> Problem to solve:
Leave every entry as it is and write the data out in full.

> Records provided:
=== Begin Enclosure ===

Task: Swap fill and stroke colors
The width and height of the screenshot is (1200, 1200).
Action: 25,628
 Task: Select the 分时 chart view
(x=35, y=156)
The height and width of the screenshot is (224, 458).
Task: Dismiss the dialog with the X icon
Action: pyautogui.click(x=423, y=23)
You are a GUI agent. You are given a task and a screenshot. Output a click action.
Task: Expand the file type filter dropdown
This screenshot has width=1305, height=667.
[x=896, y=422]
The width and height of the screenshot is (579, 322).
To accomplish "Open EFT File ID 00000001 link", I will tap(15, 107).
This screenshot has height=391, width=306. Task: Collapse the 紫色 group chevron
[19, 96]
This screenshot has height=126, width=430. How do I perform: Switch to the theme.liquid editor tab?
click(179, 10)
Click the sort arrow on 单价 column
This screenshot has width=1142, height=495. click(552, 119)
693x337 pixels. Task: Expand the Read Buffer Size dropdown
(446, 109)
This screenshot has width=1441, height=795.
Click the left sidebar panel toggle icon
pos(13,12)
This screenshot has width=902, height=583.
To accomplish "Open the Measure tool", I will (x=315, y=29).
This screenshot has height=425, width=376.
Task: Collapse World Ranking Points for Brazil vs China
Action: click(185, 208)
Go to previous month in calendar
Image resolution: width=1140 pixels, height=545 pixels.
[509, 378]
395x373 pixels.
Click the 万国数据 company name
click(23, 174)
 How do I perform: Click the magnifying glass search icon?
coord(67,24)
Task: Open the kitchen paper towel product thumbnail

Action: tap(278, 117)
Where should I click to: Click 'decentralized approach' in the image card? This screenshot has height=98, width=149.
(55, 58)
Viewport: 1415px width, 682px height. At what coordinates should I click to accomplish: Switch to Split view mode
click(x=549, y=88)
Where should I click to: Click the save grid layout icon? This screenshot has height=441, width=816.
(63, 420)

=== End Enclosure ===

> Exercise solution:
Task: Swap fill and stroke colors
The width and height of the screenshot is (1200, 1200).
Action: 25,628
 Task: Select the 分时 chart view
(x=35, y=156)
The height and width of the screenshot is (224, 458).
Task: Dismiss the dialog with the X icon
Action: pyautogui.click(x=423, y=23)
You are a GUI agent. You are given a task and a screenshot. Output a click action.
Task: Expand the file type filter dropdown
This screenshot has width=1305, height=667.
[x=896, y=422]
The width and height of the screenshot is (579, 322).
To accomplish "Open EFT File ID 00000001 link", I will tap(15, 107).
This screenshot has height=391, width=306. Task: Collapse the 紫色 group chevron
[19, 96]
This screenshot has height=126, width=430. How do I perform: Switch to the theme.liquid editor tab?
click(179, 10)
Click the sort arrow on 单价 column
This screenshot has width=1142, height=495. click(552, 119)
693x337 pixels. Task: Expand the Read Buffer Size dropdown
(446, 109)
This screenshot has width=1441, height=795.
Click the left sidebar panel toggle icon
pos(13,12)
This screenshot has width=902, height=583.
To accomplish "Open the Measure tool", I will (x=315, y=29).
This screenshot has height=425, width=376.
Task: Collapse World Ranking Points for Brazil vs China
Action: click(185, 208)
Go to previous month in calendar
Image resolution: width=1140 pixels, height=545 pixels.
[509, 378]
395x373 pixels.
Click the 万国数据 company name
click(23, 174)
 How do I perform: Click the magnifying glass search icon?
coord(67,24)
Task: Open the kitchen paper towel product thumbnail

Action: tap(278, 117)
Where should I click to: Click 'decentralized approach' in the image card? This screenshot has height=98, width=149.
(55, 58)
Viewport: 1415px width, 682px height. At what coordinates should I click to accomplish: Switch to Split view mode
click(x=549, y=88)
Where should I click to: Click the save grid layout icon? This screenshot has height=441, width=816.
(63, 420)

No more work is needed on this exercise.